The Mortgage Banking Association expects the housing market to stay strong for at least the next five years and maybe even longer.
The Federal Reserve Board may boost the short-term federal funds rate one more time this year and three times next year. But the long terms rates may not rise too much higher.
Rates will be low enough to enable home prices to increase steadily. Driving these gains is a more sustainable rate of job growth, wage growth that is trending higher and a generation of young adults that is more than likely to buy houses.
There is though one thing to worry about: that the spread between BBB corporate bonds and the 10-year Treasury yield will increase: housing won’t cause a recession but this might.
We may expect job growth to decrease. But job openings are currently at a record high of 7.1 million, largely because businesses can’t find the trained workers they need. The unemployment rate, meanwhile, is at the lowest point since 1969. And the economist expects it to fall a bit further.
At the same time, both wage growth and median household incomes are trending higher. Moreover, millennials are at the edge of reaching their prime home buying years (25 to 40).
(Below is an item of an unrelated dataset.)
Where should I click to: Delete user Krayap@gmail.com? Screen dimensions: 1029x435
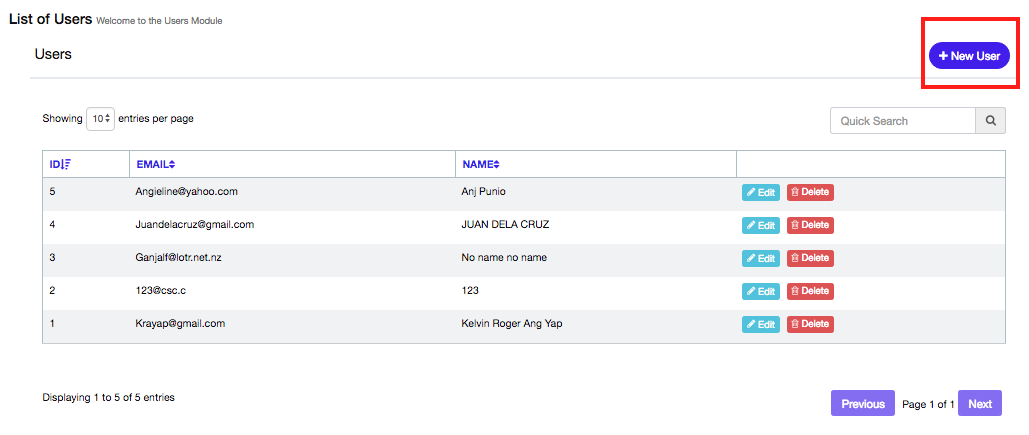point(809,324)
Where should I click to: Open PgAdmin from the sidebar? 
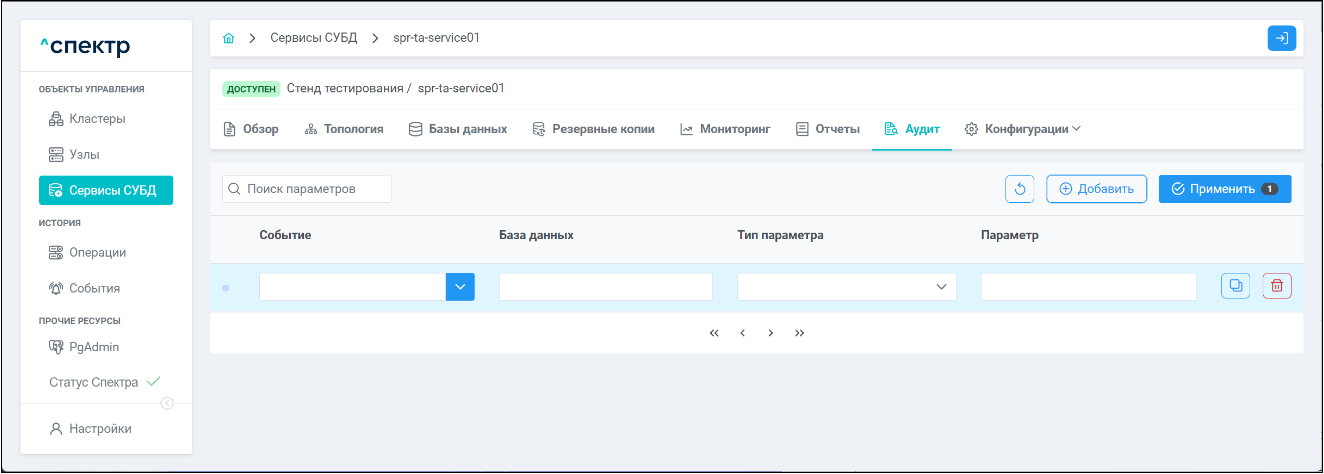94,347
S
Actually, the number of first-time buyers is already rising!
Demand is there, mortgage rates will go up but not too much and the economy is strong.
A few other key favorable trends:
· The number of houses selling above list price is slowing, with many more houses now selling below their asking price.
· Slowing appreciation is another sign of moderating house prices.
· Origination of purchase money loans may rise steadily through the next three years.